| Supplied text |
* * * * *
We’ve ignored any marks here to make the ligature work - but what if there were marks? If the input text had a tone mark over the NO NU (น้), how should that be positioned relative to the ligature? We’ve taken the NO NU away, so now we have uni0E190E15.liga and a tone mark that needs positioning. How do we even know which side of the ligature to attach the mark to - does it go on the NO NU part of the TO TAO part?

Mark-to-ligature positioning helps to solve this problem. It allows us to define anchors on the ligature which represent where to put anchors for each component part. Here is how we do it:

feature mark {
    position ligature uni0E190E15.liga  # Declare positioning for ligature:
                                        # First component: NO NU
      <anchor 325 1400> mark @TOP_MARKS # Anchors for first component

      ligcomponent                      # Component separator

                                        # Second component: TO TAO
      <anchor 825 1450> mark @TOP_MARKS # Anchors for second component
    ;
} mark;

So we write position ligature and the name of the ligated glyph or glyph class, and then, for each component which made up the ligature substitution, we give one or more mark-to-base positioning rules; then we separate each component by the keyword ligcomponent.

The result is a set of anchors that can be used to attach marks to the appropriate part of ligated glyphs:

Mark-to-mark

The third kind of mark positioning, mark-to-mark, does what its name implies - it allows marks to have other marks attached to them.
* * * * *
| Data provided |
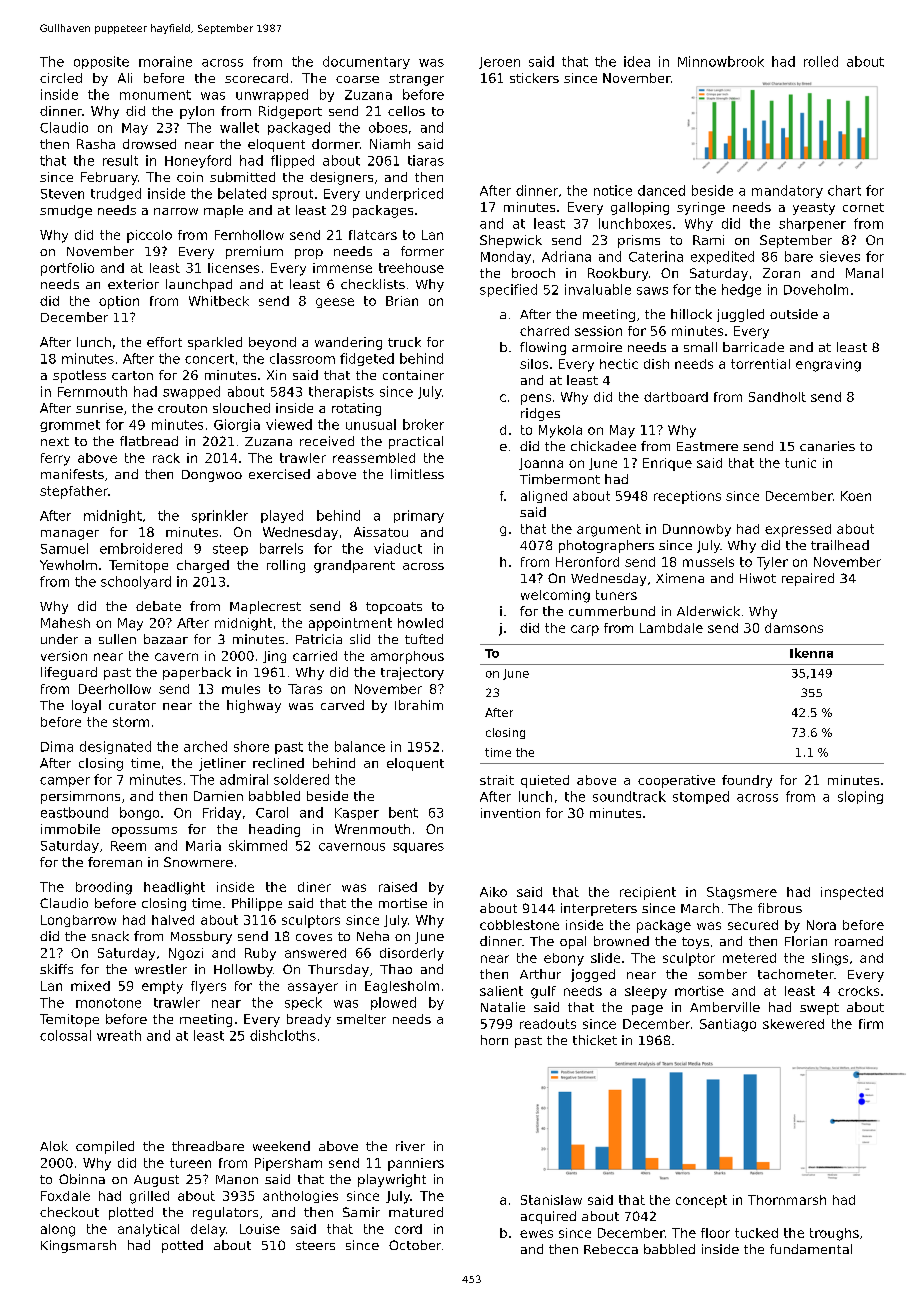 This screenshot has width=924, height=1308. What do you see at coordinates (859, 941) in the screenshot?
I see `roamed` at bounding box center [859, 941].
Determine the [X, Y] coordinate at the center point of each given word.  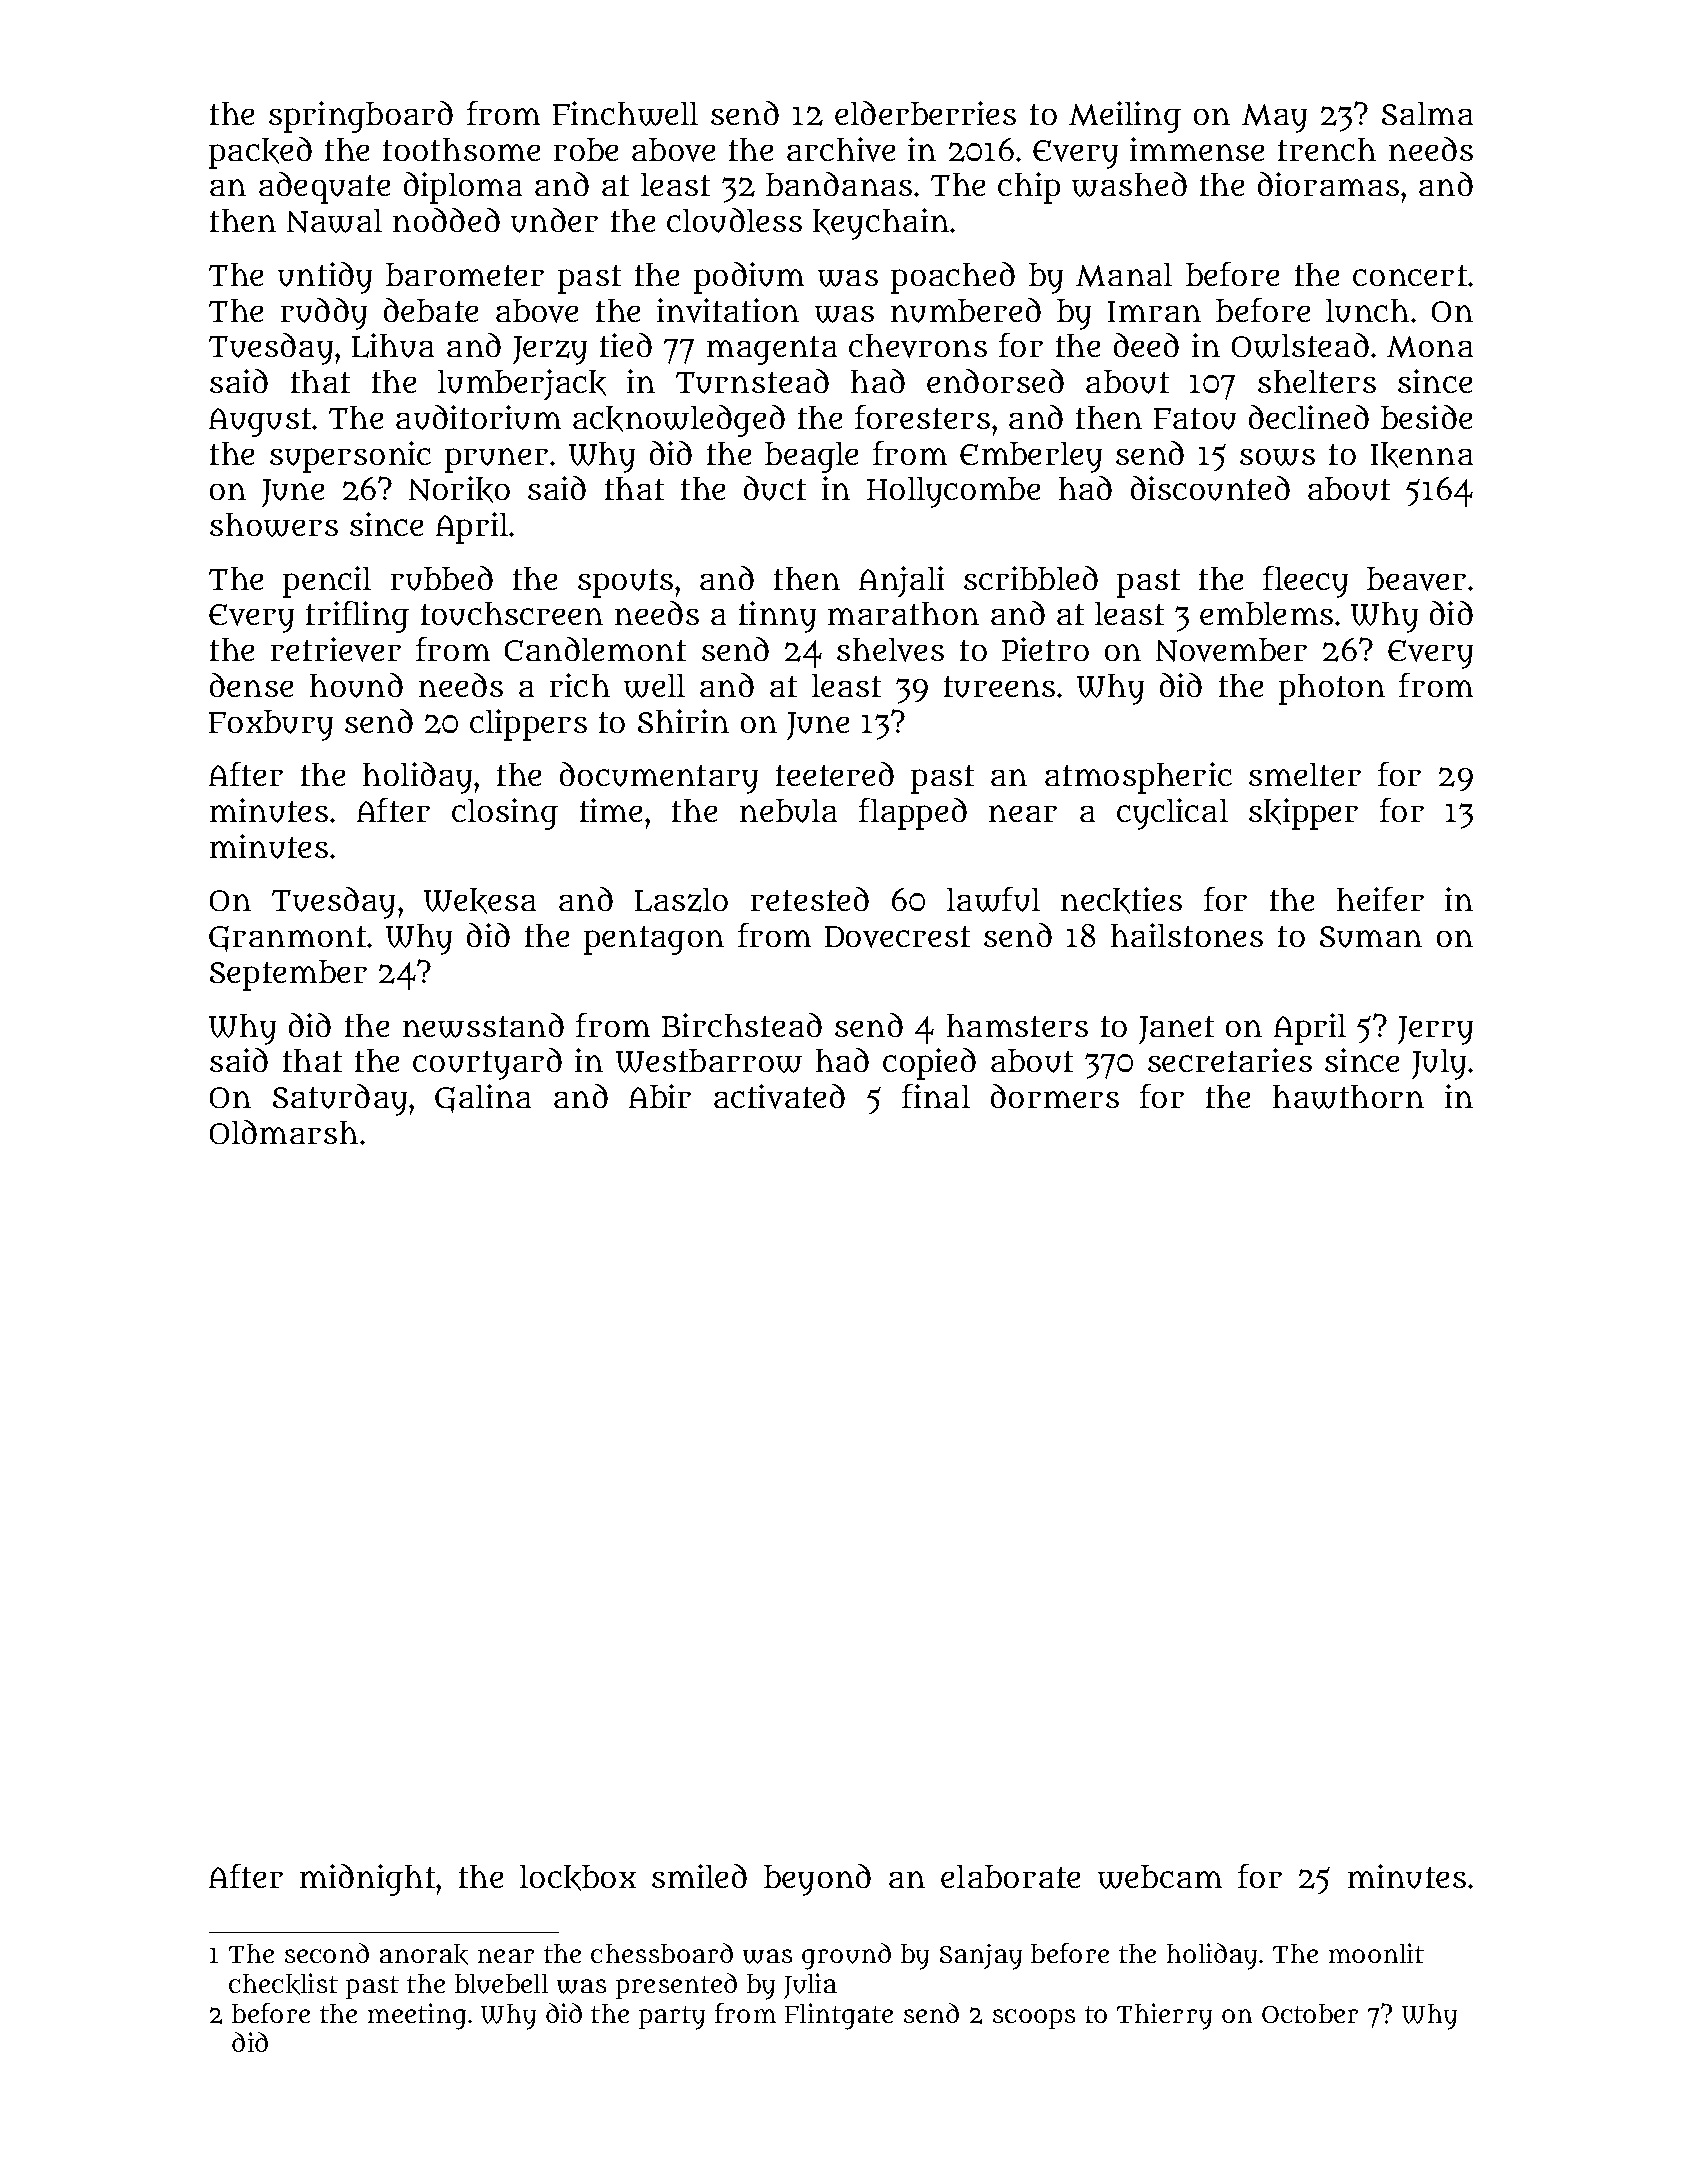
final [936, 1096]
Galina [483, 1098]
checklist [283, 1984]
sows [1277, 457]
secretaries [1230, 1060]
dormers [1055, 1096]
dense [251, 685]
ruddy [324, 314]
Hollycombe [953, 492]
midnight [367, 1880]
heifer [1380, 899]
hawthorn [1348, 1097]
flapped [913, 814]
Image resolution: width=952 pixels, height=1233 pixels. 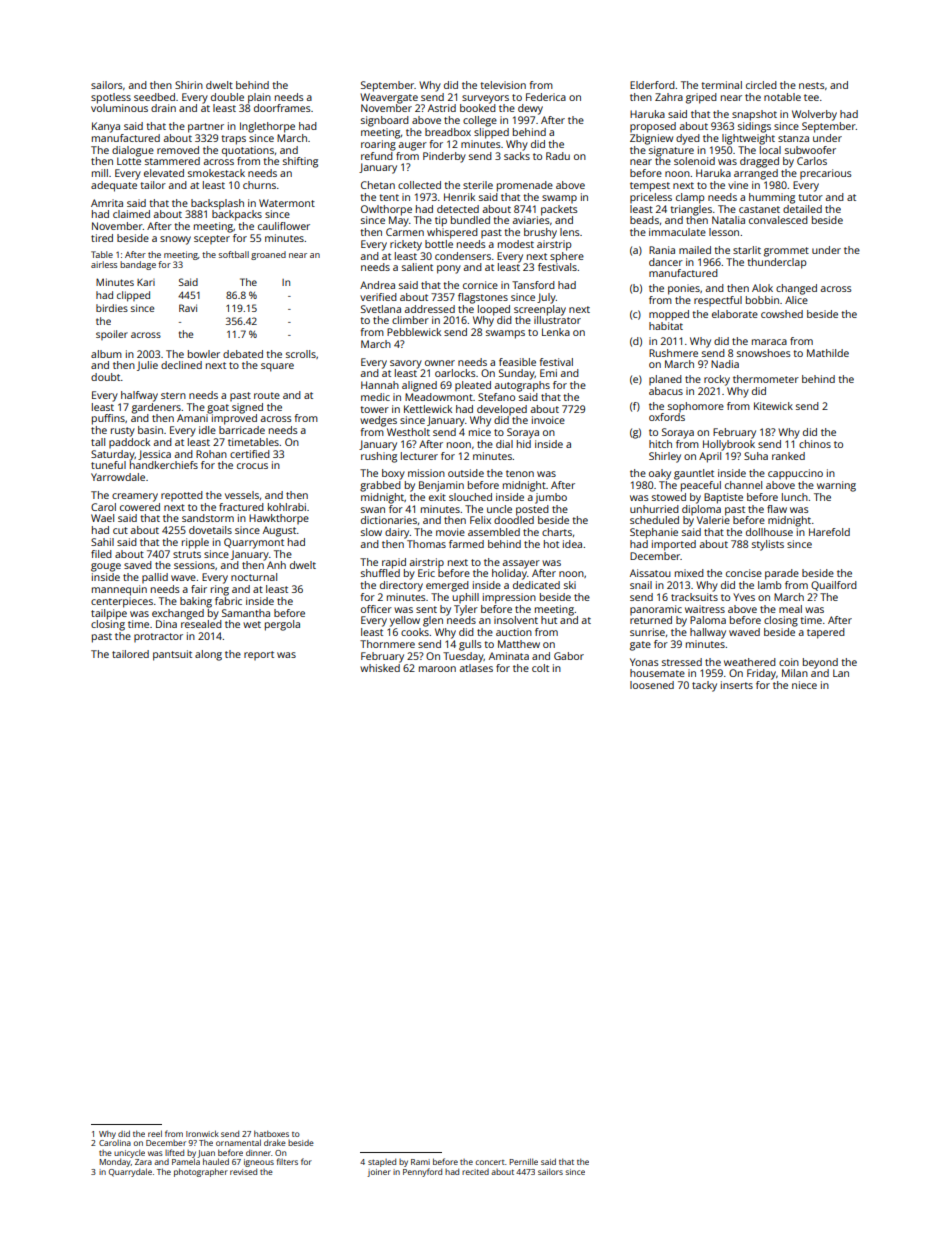 I want to click on inserts, so click(x=737, y=685).
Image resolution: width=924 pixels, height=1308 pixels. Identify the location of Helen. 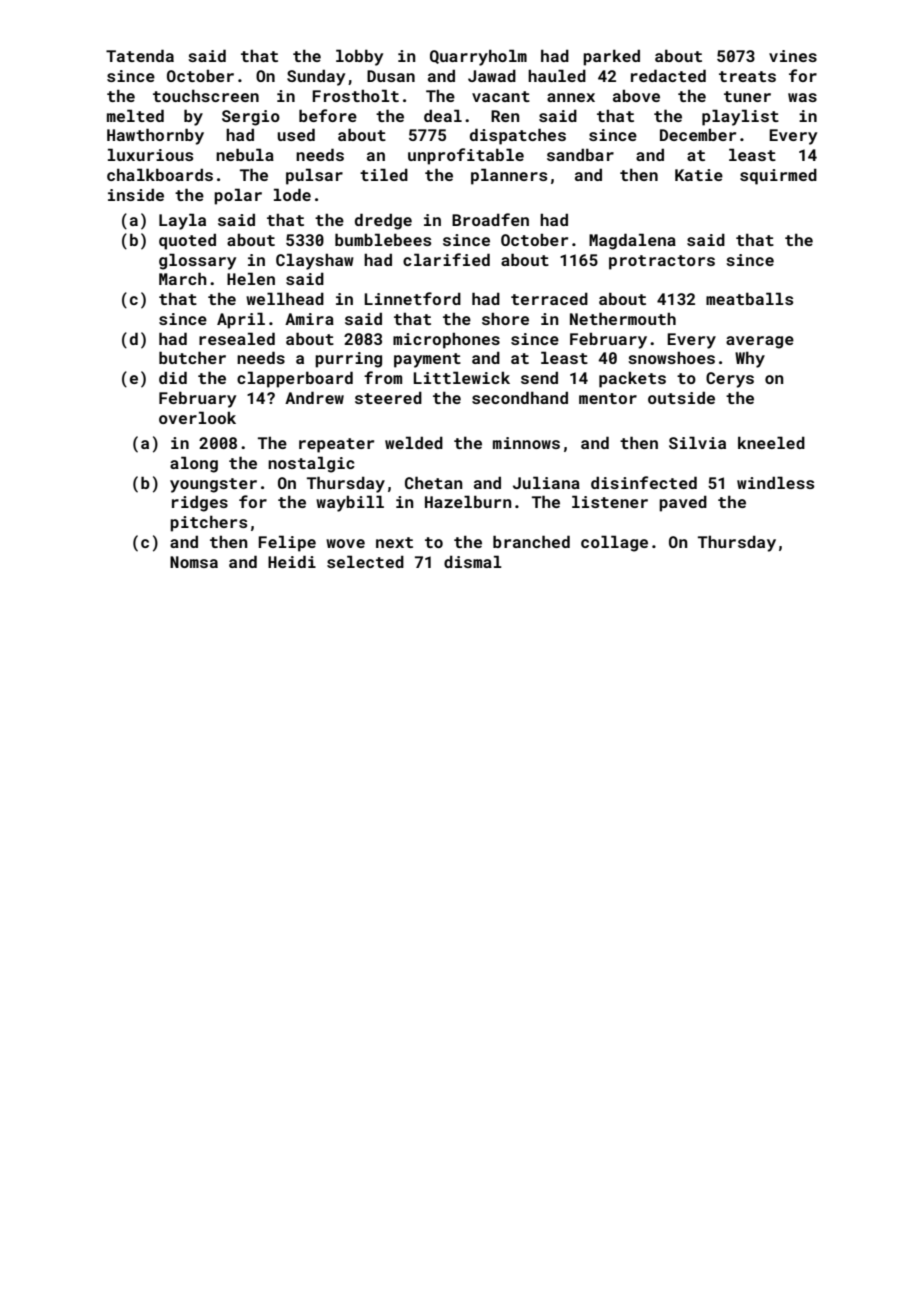
(251, 278).
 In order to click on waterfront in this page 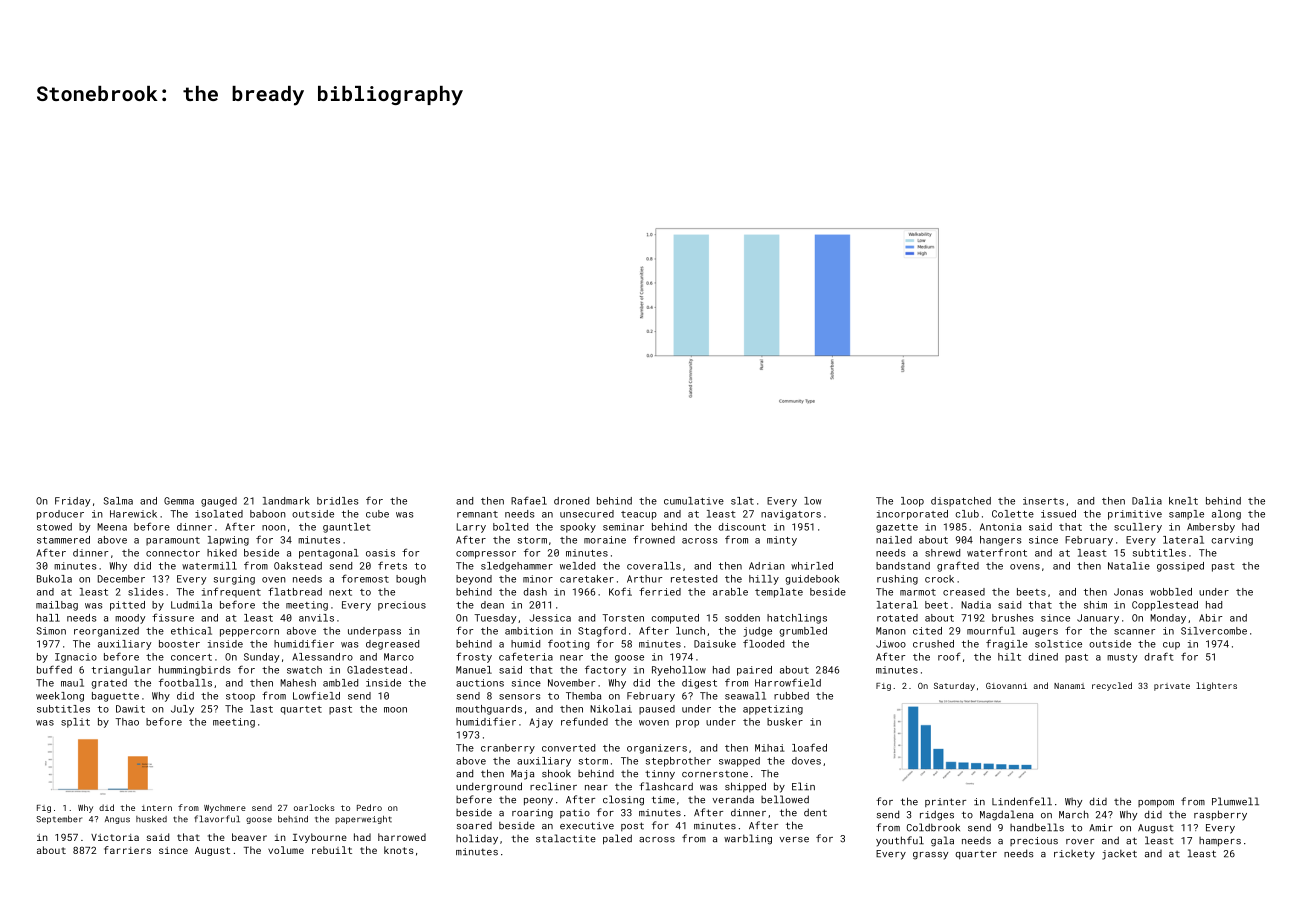, I will do `click(997, 552)`.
* * * * *
| What to do |
A. In the mark-positioning passage, which keyword separates the components of a ligature?
B. For each statement, say whether it agrees with the mark-positioning passage, and quote the words that decide it.
(i) Mark-to-mark positioning lets marks have other marks attached to them.
(ii) The anchor for the second component, TO TAO, is set at 325 1400.
(iii) In the example, the tone mark sits over the TO TAO.
C. Duplicate the part of the mark-positioning passage starting at "# Second component: TO" and ending at "the keyword ligcomponent.".

| Answers in order |
A. ligcomponent

B.
(i) Yes: "it allows marks to have other marks attached to them."
(ii) No: "<anchor 825 1450> mark @TOP_MARKS # Anchors for second component"
(iii) No: "If the input text had a tone mark over the NO NU (น้)"

C.
# Second component: TO TAO
      <anchor 825 1450> mark @TOP_MARKS # Anchors for second component
    ;
} mark;

So we write position ligature and the name of the ligated glyph or glyph class, and then, for each component which made up the ligature substitution, we give one or more mark-to-base positioning rules; then we separate each component by the keyword ligcomponent.